该实验使用流变仪进行分析。流变仪校准后，将充分混匀的终浓度为0.5wt％的多肽化合物溶液(启动自组装需要时间，没有充分自组装之前是溶液状态)缓慢地加入到流变仪的37℃帕尔贴面板上，缓慢降下夹具，使夹具与面板之间的间距达到500μm，使用1％的应力，上机检测约1h，随后将应力调整至500％，剪切10s后，将应力调回至1％，继续扫描0.5h，得到流变学数据，以no.1和no.2的多肽化合物为例，结果如图7所示。
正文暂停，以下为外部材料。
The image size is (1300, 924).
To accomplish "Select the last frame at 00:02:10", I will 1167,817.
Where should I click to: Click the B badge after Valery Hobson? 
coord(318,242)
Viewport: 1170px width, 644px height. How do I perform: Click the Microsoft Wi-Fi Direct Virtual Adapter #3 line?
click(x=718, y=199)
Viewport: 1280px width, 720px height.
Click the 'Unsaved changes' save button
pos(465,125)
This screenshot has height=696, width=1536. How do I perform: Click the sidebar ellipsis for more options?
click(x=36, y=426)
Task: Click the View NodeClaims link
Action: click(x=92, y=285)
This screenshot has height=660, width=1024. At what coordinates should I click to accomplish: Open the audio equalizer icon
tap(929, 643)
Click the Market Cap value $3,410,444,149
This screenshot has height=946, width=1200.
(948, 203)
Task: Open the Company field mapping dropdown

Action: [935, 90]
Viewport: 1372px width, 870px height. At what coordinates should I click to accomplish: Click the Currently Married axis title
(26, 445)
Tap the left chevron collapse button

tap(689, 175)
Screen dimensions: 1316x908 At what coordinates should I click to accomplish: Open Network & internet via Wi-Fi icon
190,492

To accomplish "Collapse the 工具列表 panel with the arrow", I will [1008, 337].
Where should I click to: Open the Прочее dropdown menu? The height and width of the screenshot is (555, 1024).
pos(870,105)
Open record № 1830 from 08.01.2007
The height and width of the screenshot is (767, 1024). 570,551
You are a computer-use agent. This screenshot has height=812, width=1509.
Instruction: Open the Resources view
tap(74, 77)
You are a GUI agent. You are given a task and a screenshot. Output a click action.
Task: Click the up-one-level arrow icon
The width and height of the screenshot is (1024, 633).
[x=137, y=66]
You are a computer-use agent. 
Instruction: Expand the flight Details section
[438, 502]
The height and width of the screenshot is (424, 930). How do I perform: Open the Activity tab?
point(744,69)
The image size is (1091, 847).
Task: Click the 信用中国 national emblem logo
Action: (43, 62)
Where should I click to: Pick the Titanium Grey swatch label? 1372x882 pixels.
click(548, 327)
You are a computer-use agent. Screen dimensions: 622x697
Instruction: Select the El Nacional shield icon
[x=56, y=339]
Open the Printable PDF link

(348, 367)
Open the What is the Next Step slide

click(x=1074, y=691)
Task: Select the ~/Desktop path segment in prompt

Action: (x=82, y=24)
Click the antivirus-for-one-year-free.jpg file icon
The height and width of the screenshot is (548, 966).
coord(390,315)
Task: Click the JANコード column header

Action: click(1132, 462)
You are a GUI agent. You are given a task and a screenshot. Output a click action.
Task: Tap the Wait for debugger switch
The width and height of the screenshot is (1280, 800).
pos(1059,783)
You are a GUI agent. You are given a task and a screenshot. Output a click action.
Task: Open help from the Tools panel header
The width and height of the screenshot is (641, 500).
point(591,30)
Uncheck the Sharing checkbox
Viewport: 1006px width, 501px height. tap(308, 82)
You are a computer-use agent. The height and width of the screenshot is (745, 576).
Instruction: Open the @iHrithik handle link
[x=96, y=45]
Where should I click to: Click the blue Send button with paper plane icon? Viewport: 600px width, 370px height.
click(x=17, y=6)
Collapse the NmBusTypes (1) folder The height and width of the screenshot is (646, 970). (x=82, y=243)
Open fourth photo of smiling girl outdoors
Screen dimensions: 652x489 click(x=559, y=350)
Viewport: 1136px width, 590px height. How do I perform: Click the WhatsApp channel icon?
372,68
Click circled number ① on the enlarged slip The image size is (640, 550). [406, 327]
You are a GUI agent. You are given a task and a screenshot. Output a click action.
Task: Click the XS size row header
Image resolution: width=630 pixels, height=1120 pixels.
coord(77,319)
图7表明，本发明的多肽化合物溶液在5min内迅速组装，储存模量g’迅速超过20pa且强度持续增加，其中no.2和no.1的多肽化合物分别在700s和1500s时储存模量g’达到100pa，呈水凝胶状。在持续成胶3600s后向其施加500倍的应力使其剪切稀化，no.2和no.1的多肽化合物的储存模量g’分别迅速下降至0.01pa左右和0.1pa，且储存模量g’在此应力下瞬间小于损耗模量g”，完成解组装。随后将应力恢复到剪切前的状态，本发明多肽化合物迅速恢复成水凝胶状，其储存模量g’重新回到100pa以上，说明本发明多肽化合物自组装形成的网络材料具有反复组装的特性，即：具有良好的剪切破坏后的自修复特性。

实验七：多肽自组装网络材料的组织修复实验

用6-8周的wistar大鼠建立大鼠皮肤创伤模型：在大鼠背部剪去直径约1cm的皮肤，形成全皮层创伤，用无菌纱布固定止血，对照组仅用无菌生理盐水清洁创面，实验组使用无菌生理盐水清创后，使用本发明多肽自组装网络材料(肽浓度为0.05wt％)皮下注射于创伤周围，进行为期12天的表面观察。以no.1多肽化合物为例，结果如图8所示。

图8可以看出，在注射后的第4、8、12天的三个时间点，创伤局部多点注射本发明多肽自组装网络材料的小鼠，创面恢复速度快，创面可以达到无血瘕愈合，组织弹性好不易出血。

其它编号的实施例有雷同的结果，在此不一一赘述。

该实验表明，本发明的多肽自组装网络材料可作为软骨、骨、皮肤、神经等组织的损伤与再生修复的治疗药物，使用时，在损伤或需要再生修复的组织周围采用注射的方式给予本发明多肽自组装网络材料。

综上所述，本发明多肽化合物在ph为中性条件下能够形成纳米纤维网络状结构，且兼具一定机械强度，能够结合细胞形成立体分布；其形成的三维网络结构(即多肽自组装网络材料)易于解组装，能够在不改变环境因素的条件下，实现细胞的解离；并且该多肽自组装网络材料支持细胞的3d扩增。

此外，本发明多肽化合物中不同的氨基酸替代会严重影响多肽的自组装能力及形成网络体系的储能模量，将本发明多肽化合物中的氨基酸进行随意替换，可能会影响自组装能力和形成网络体系的储能模量(见图7的流变学实验，no.1和no.2的多肽化合物氨基酸序列不同，流变学储能模量不同，自组装能力也不同)。

以上所述仅是本发明的优选实施方式，应当指出的是，对于本技术领域的普通技术人员来说，在不脱离本发明原理的前提下，还可以做出若干改进和润饰，这些改进和润饰也应视为本发明的内容。